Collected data
BEGIN

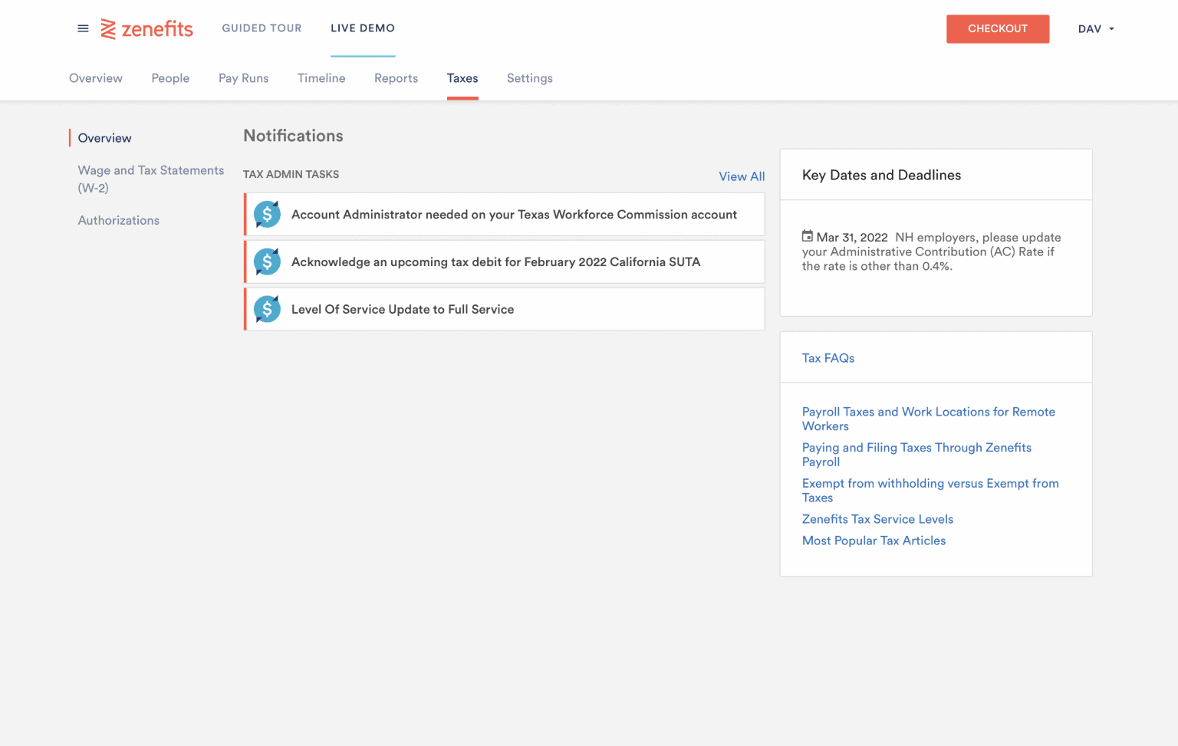Open Authorizations from the sidebar
The image size is (1178, 746).
(x=118, y=220)
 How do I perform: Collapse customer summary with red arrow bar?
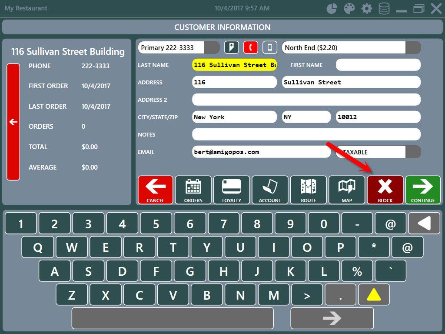(x=13, y=122)
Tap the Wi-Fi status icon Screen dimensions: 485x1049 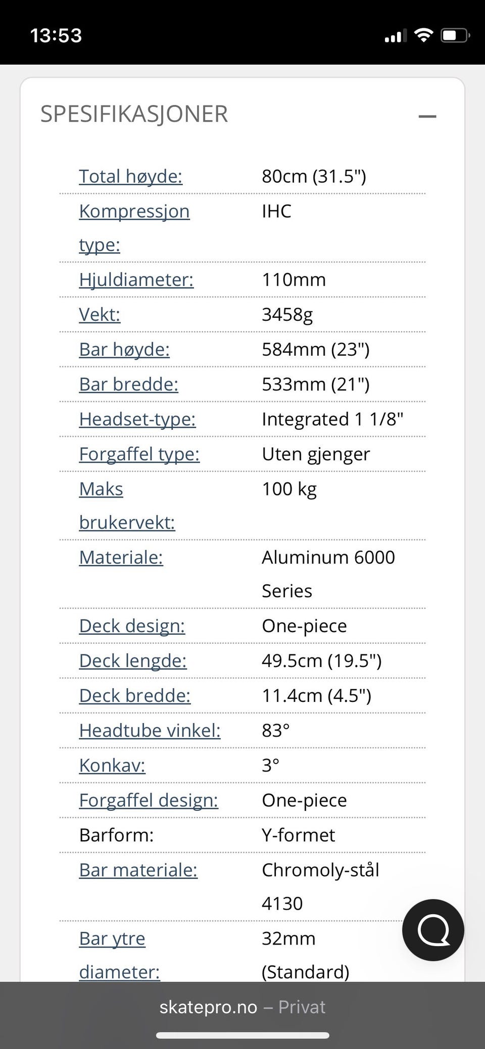pos(423,35)
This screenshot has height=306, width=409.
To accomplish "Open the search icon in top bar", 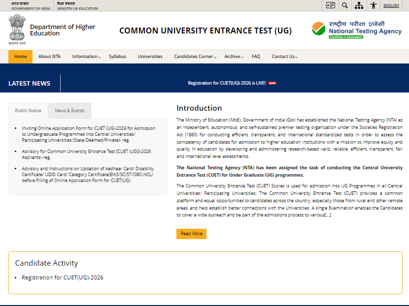I will point(345,5).
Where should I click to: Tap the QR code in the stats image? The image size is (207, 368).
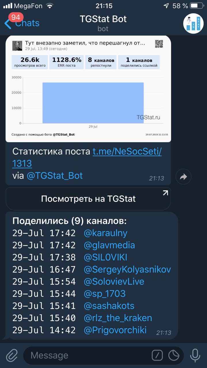coord(159,44)
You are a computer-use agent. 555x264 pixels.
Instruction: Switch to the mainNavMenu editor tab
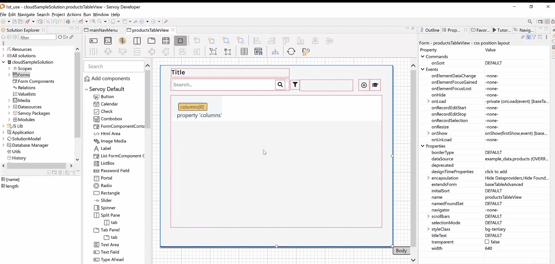click(x=103, y=30)
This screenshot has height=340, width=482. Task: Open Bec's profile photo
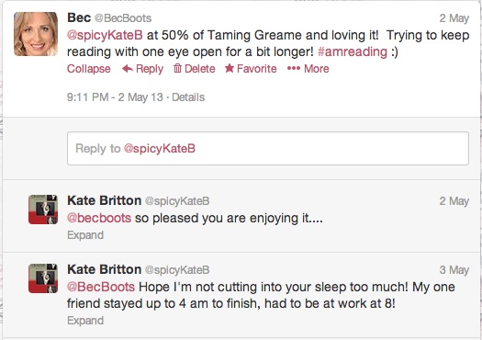click(36, 34)
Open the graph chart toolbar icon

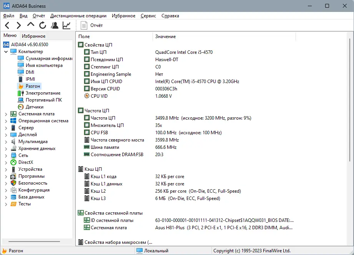pyautogui.click(x=66, y=25)
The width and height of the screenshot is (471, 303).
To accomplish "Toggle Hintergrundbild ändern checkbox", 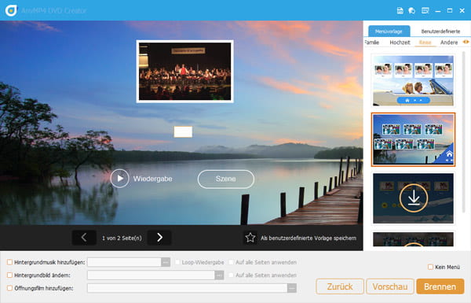I will [9, 275].
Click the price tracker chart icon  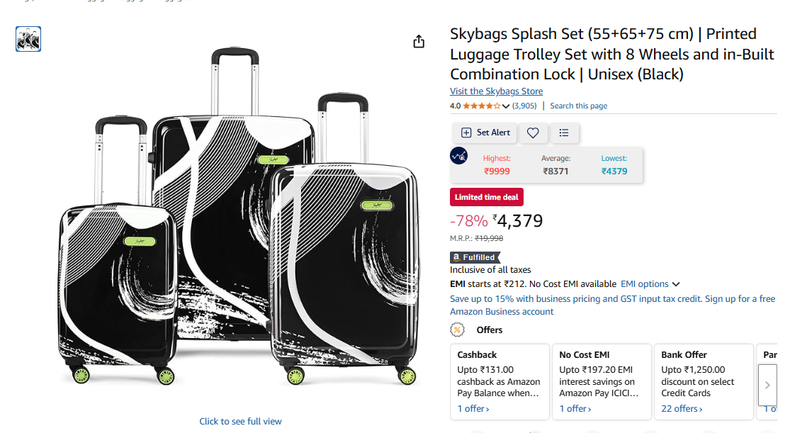coord(459,156)
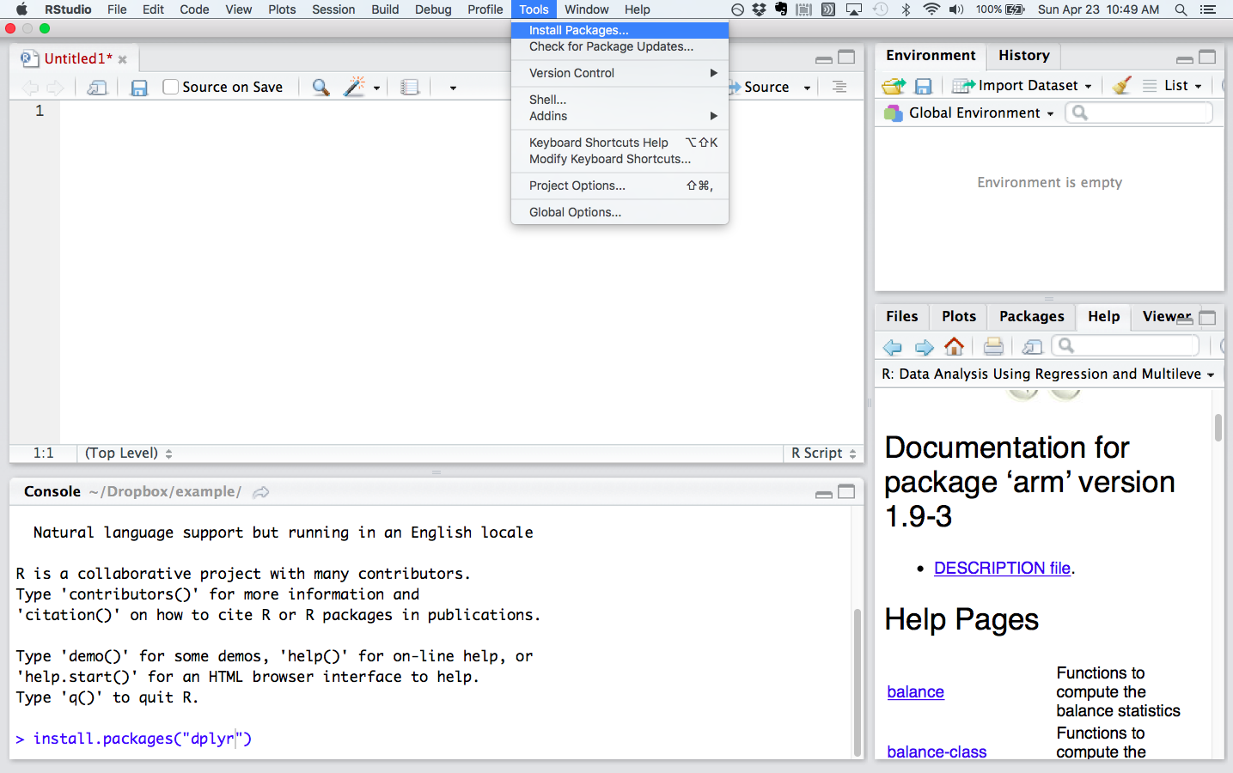This screenshot has width=1233, height=773.
Task: Click the compile notebook icon
Action: (x=410, y=88)
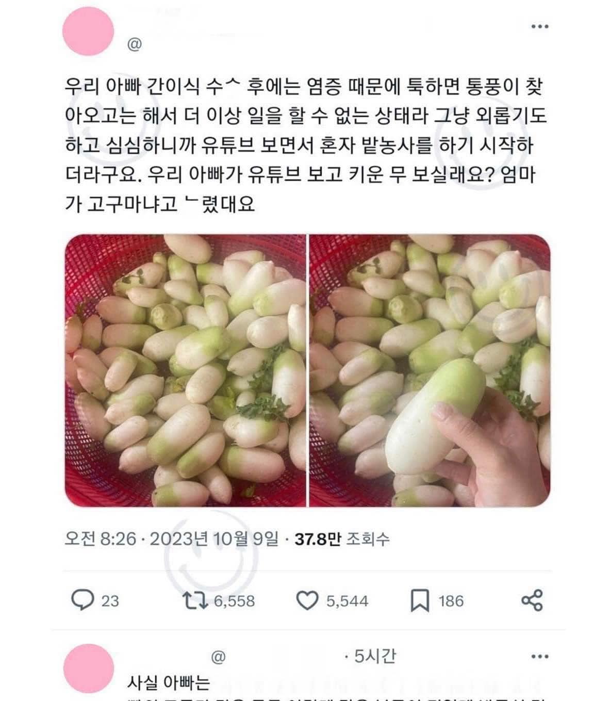Click the 186 bookmarks count
610x701 pixels.
click(x=451, y=601)
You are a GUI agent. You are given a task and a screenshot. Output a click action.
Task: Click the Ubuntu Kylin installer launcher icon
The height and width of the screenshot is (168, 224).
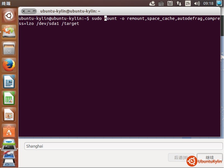9,32

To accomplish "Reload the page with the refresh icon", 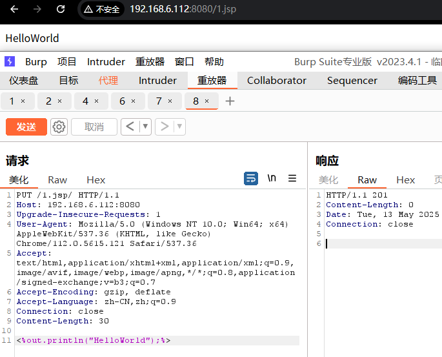I will (61, 9).
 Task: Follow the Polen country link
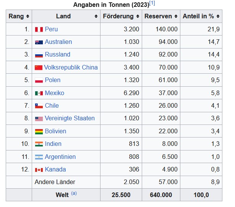pyautogui.click(x=52, y=80)

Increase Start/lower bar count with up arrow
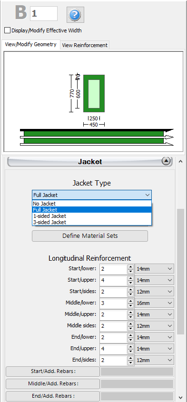130,267
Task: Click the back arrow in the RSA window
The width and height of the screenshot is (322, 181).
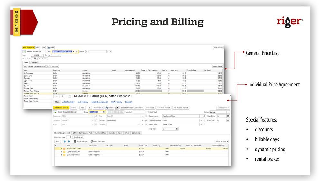Action: pyautogui.click(x=57, y=96)
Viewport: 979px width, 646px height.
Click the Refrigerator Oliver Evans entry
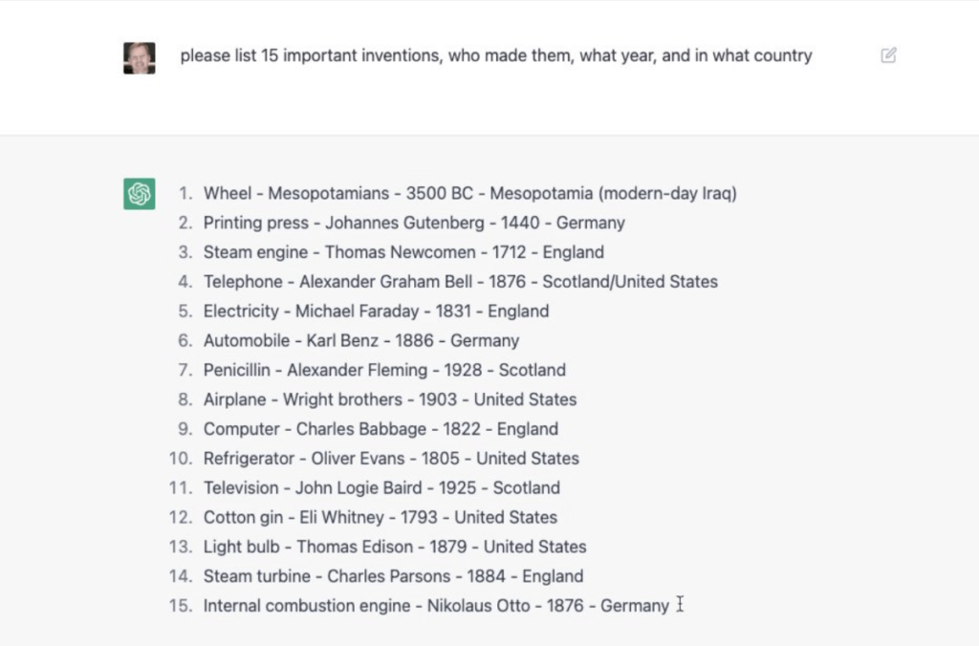point(390,459)
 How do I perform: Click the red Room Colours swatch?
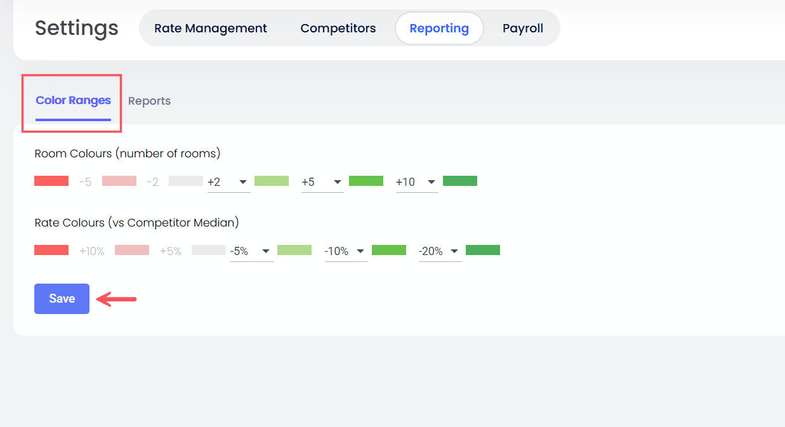pyautogui.click(x=51, y=181)
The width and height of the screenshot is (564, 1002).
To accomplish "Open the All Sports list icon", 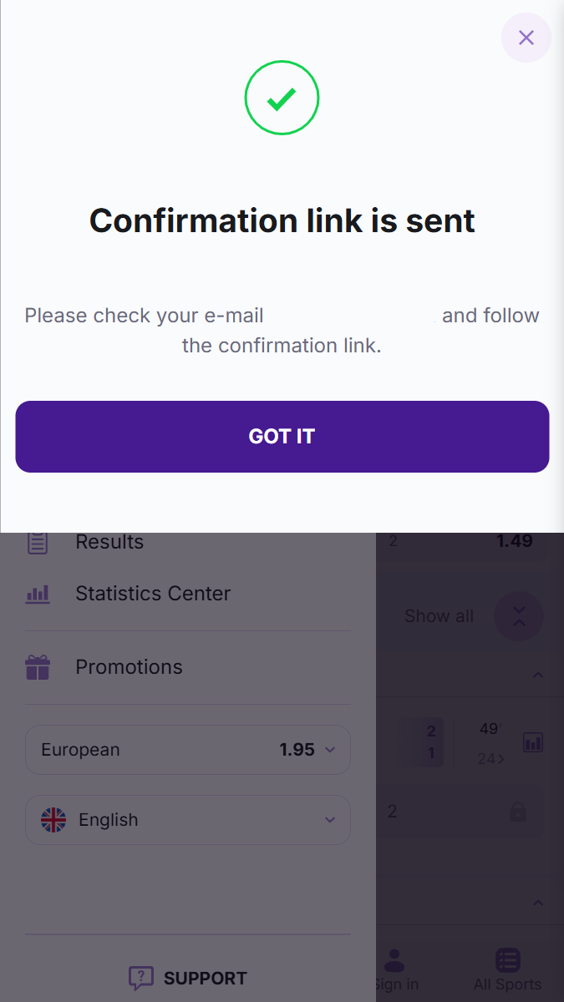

END

Task brief: Show all lines above containing "agent".

Answer section:
You are a computer-use agent. 555x264 pixels.
You are a GUI agent. You are given a task and a screenshot. Output a click action.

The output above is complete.